## GIVEN EXERCISE
Copy verbatim the part of the items that begins with the line containing "Select the Measure tool" and ends with the line containing "Action: (x=410, y=84)", including both of those lines.

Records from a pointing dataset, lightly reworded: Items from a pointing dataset
------

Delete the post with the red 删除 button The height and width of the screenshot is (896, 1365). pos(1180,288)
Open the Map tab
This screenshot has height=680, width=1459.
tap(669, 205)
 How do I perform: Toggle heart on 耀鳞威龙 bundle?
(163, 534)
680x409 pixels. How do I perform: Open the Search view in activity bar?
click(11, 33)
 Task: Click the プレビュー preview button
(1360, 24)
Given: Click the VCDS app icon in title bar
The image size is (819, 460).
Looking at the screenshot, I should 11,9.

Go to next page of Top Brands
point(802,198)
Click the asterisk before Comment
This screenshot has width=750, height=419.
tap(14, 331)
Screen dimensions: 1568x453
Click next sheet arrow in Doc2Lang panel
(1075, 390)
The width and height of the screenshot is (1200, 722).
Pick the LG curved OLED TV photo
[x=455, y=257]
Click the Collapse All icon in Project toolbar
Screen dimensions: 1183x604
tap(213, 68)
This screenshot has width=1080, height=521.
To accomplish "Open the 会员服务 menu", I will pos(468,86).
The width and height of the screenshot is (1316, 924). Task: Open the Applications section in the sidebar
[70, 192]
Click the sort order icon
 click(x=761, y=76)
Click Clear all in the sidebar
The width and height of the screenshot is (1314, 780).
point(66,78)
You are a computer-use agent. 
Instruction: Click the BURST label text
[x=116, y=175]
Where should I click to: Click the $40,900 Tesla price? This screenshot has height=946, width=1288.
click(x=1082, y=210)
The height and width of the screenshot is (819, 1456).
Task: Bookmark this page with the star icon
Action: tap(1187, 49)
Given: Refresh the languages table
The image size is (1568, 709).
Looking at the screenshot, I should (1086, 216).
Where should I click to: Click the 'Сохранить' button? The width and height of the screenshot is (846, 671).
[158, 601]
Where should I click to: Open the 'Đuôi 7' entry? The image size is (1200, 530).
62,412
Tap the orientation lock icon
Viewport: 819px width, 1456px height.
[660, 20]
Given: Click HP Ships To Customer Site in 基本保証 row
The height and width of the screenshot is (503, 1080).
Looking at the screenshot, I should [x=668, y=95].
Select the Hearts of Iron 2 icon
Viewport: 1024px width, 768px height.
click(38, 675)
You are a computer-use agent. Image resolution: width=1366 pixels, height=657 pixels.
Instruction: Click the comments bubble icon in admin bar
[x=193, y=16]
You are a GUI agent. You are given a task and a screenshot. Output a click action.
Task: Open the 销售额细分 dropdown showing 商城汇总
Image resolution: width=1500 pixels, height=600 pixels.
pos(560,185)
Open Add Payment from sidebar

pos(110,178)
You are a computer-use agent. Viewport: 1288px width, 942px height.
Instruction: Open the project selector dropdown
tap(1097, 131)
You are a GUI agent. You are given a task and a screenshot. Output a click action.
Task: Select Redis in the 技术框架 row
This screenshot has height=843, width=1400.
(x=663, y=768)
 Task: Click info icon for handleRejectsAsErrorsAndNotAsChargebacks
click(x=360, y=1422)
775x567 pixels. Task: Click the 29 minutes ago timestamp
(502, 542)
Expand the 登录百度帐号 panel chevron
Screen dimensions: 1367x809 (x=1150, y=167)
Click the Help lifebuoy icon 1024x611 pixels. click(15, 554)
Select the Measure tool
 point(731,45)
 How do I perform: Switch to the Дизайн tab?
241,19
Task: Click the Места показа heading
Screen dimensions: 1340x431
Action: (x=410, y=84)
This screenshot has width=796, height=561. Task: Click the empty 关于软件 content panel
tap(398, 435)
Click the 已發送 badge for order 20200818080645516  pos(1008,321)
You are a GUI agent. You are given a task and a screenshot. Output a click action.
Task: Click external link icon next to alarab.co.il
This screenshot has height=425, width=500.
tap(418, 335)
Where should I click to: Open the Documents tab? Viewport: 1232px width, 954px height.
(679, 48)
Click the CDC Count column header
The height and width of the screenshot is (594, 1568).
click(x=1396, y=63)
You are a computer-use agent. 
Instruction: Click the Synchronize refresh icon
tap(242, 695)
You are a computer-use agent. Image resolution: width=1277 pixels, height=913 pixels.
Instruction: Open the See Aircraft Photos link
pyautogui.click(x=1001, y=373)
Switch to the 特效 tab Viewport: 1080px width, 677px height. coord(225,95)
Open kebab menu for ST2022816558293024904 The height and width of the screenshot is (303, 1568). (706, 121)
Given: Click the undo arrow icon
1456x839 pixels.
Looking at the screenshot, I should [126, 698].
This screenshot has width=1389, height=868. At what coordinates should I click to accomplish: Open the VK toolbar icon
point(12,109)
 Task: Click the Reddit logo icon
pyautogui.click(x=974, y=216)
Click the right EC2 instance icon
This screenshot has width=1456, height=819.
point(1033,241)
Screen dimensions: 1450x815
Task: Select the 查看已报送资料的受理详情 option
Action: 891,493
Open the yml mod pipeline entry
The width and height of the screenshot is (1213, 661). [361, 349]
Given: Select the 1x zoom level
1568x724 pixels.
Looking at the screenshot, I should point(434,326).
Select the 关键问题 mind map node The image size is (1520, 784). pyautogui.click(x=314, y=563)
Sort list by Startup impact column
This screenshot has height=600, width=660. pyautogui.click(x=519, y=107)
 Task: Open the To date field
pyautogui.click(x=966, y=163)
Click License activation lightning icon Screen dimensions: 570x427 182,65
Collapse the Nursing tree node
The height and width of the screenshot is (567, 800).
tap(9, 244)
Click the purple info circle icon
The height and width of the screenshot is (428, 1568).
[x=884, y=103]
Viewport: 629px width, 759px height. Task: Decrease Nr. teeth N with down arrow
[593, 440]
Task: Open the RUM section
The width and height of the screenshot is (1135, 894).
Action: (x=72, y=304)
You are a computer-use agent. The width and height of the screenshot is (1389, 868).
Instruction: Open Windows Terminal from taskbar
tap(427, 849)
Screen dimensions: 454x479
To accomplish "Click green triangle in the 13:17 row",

------

## SOLUTION FOR THIS EXERCISE
Select the Measure tool
 point(731,45)
 How do I perform: Switch to the Дизайн tab?
241,19
Task: Click the Места показа heading
Screen dimensions: 1340x431
Action: (x=410, y=84)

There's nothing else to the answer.